On or about April 13, 2006, Bell-Ches entered into a contract with Lacourse Construction Co., Inc. ("Lacourse") for the construction of the Project. Lacourse served as general contractor on the Project from July, 2006 through March 30, 2007 when Lacourse stopped working.28 On orabout April 27, 2007, Bell-Ches entered into a contract with New American Builders, LLC to continue construction of the Project.

In May or June 2010, LBM made an entry onto the Property for the purpose of foreclosing its mortgage pursuant to MASS. GEN. LAWS ch. 244, §§ 1and 2 and recorded a certificate of entry in the Barnstable County Registry of Deeds. LBM subsequently scheduled a foreclosure sale of the Property for June 15, 2011.
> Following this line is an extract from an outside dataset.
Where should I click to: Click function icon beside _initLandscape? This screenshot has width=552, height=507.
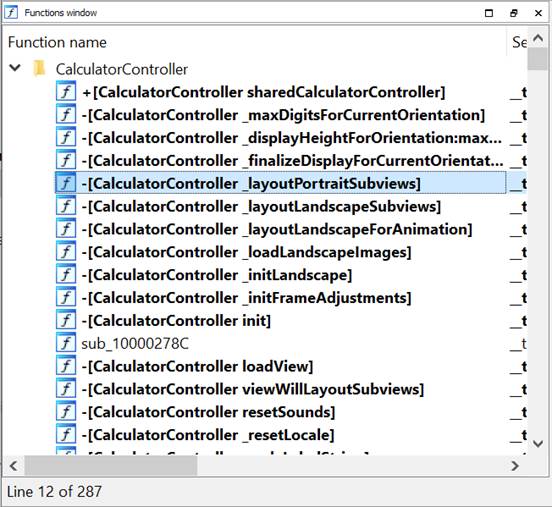point(66,275)
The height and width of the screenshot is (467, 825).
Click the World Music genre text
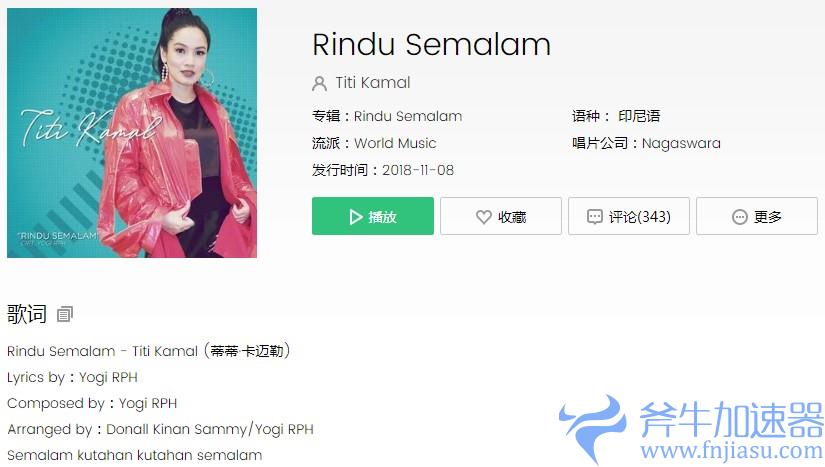click(x=395, y=143)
On or about June 15, 2011, Bell-Ches transferred title to the Property to Loucheschi, LLC, a limited liability company owned by Messers. Cheschi and Belli. On the same day, Loucheschi filed a voluntary petition for relief under chapter 11 of the Bankruptcy Code commencing the main case. On September 15, 2011, Loucheschi and Messers. Cheschi and Belli filed the complaint commencing this adversary proceeding against LBM and Messers. Mallegni and Massad. The complaint has been dismissed with respect to the claims of Messers. Cheschi and Belli. Mr. Massad has been dismissed as a defendant.

On October 31, 2011, LBM filed a proof of claim in the main case asserting a secured claim in the amount of $5,640,365.65. Loucheschi objected to the claim, incorporating by reference its claims against LBM asserted in this adversary proceeding. LBM then sought estimation of its claim to enable it to vote to accept or reject a plan of reorganization proposed by Loucheschi. After an evidentiary hearing I ruled that "for the purpose of determining the confirmability of Loucheschi's chapter 11 plan of reorganization, I estimate LBM's claim as a secured claim in the amount of $3,921,126.73." In re Loucheschi, LLC, 471 B.R. 777, 783 (Bankr. D. Mass. 2012).
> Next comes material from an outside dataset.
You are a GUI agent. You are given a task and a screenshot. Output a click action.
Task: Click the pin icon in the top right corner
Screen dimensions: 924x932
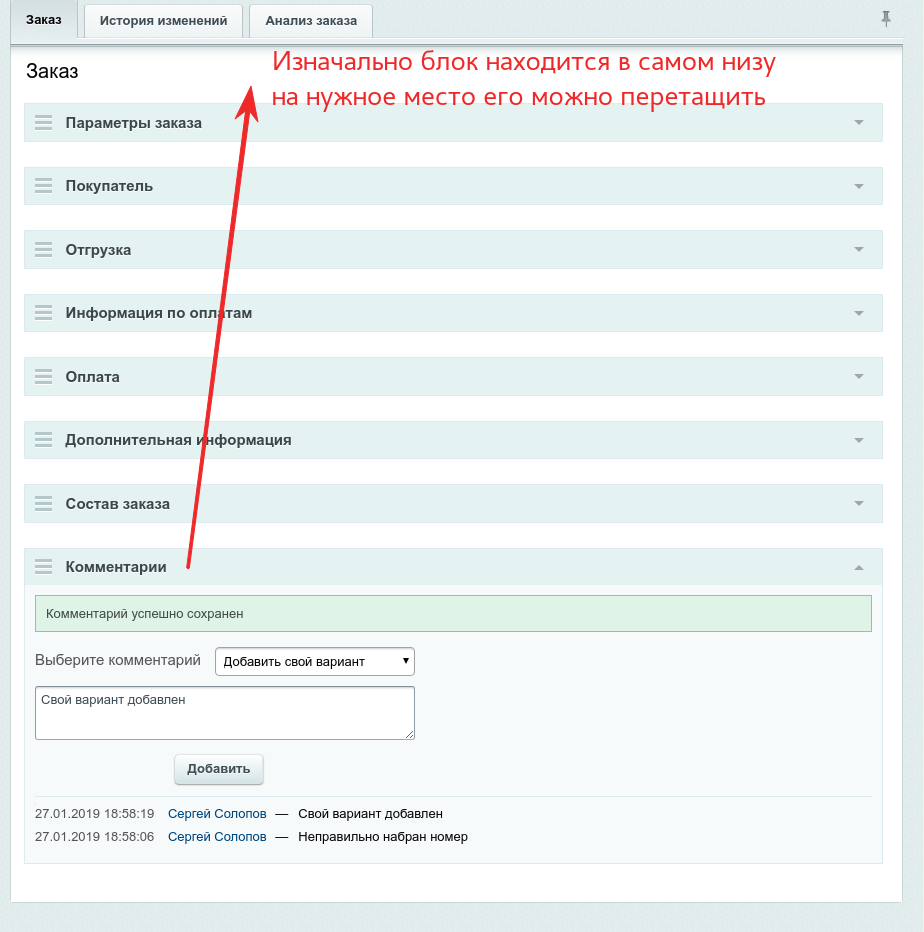tap(886, 18)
As Loucheschi was unable to obtain confirmation of its proposed plan of reorganization, on June 18, 2012, the main case was converted to chapter 7. Mr. Goldsmith was appointed the chapter 7 trustee and intervened as successor plaintiff in this adversary proceeding.

Jurisdiction

All counts of the complaint, save count IX seeking equitable subordination of LBM's claim under Bankruptcy Code § 510(c)(1) and count X seeking disallowance of LBM's claim under Bankruptcy Code § 502, assert claims against LBM that are related to Lucheschi's bankruptcy case but do not arise in or under that case. In their answer to the complaint the defendants concede that counts IX and X are core claims within the meaning of 28 U.S.C. § 157(b) in connection with which a bankruptcy court may issue a final order. They maintain, however, that the remaining counts are non-core within the meaning of 28 U.S.C. §157(c)(1). The defendants have not consented to my issuing final orders on the non-core counts.

Contradicting their answer to the...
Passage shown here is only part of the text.